EXERCISE. Quote the rows below word for word, from the line containing "Given: Click the" through the end of the rows, including both ends.

DATA TO PROCESS.
++++++

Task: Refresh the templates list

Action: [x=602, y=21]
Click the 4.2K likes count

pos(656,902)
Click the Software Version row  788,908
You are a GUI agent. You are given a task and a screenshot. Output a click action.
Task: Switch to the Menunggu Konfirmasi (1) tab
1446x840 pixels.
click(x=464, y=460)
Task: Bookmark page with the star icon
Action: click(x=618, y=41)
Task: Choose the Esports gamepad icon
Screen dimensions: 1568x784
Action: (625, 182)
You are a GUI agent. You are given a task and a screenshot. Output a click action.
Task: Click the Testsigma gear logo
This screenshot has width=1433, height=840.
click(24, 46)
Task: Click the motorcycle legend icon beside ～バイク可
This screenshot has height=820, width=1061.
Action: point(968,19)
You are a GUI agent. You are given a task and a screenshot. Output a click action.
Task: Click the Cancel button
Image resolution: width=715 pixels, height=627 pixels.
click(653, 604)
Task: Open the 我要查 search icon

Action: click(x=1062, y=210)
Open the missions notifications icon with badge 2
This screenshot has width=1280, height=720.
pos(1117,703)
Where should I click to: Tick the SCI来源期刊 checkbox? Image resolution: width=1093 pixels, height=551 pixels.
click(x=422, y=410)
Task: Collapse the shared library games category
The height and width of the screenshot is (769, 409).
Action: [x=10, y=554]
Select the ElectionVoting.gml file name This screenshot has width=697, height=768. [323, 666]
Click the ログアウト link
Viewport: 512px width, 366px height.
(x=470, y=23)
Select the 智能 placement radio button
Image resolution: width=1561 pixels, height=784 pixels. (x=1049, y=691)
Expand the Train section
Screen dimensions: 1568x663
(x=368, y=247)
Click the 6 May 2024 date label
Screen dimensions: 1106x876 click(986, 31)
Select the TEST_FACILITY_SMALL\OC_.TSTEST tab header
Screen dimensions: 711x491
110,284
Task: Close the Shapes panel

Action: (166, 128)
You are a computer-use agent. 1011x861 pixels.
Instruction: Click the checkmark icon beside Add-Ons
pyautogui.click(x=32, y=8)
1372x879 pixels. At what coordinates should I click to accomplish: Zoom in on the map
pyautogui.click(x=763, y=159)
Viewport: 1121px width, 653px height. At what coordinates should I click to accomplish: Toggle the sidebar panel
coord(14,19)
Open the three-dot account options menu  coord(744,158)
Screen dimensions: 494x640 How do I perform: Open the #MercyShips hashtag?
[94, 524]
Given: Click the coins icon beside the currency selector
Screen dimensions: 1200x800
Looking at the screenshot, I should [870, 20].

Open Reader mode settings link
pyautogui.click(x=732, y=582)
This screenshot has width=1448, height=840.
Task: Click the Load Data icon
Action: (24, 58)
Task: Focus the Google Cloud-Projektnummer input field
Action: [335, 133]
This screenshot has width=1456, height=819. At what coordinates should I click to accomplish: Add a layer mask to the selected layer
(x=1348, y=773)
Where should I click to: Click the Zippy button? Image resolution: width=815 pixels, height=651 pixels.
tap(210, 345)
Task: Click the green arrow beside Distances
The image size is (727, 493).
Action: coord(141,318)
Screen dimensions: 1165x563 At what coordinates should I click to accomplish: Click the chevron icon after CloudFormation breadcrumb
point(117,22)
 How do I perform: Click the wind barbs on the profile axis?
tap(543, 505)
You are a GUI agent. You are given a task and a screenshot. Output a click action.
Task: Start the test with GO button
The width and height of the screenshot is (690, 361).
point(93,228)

++++++

FINAL RESULT.
Given: Click the coins icon beside the currency selector
Screen dimensions: 1200x800
Looking at the screenshot, I should [870, 20].

Open Reader mode settings link
pyautogui.click(x=732, y=582)
This screenshot has width=1448, height=840.
Task: Click the Load Data icon
Action: (24, 58)
Task: Focus the Google Cloud-Projektnummer input field
Action: [335, 133]
This screenshot has width=1456, height=819. At what coordinates should I click to accomplish: Add a layer mask to the selected layer
(x=1348, y=773)
Where should I click to: Click the Zippy button? Image resolution: width=815 pixels, height=651 pixels.
tap(210, 345)
Task: Click the green arrow beside Distances
The image size is (727, 493).
Action: coord(141,318)
Screen dimensions: 1165x563 At what coordinates should I click to accomplish: Click the chevron icon after CloudFormation breadcrumb
point(117,22)
 How do I perform: Click the wind barbs on the profile axis?
tap(543, 505)
You are a GUI agent. You are given a task and a screenshot. Output a click action.
Task: Start the test with GO button
The width and height of the screenshot is (690, 361).
point(93,228)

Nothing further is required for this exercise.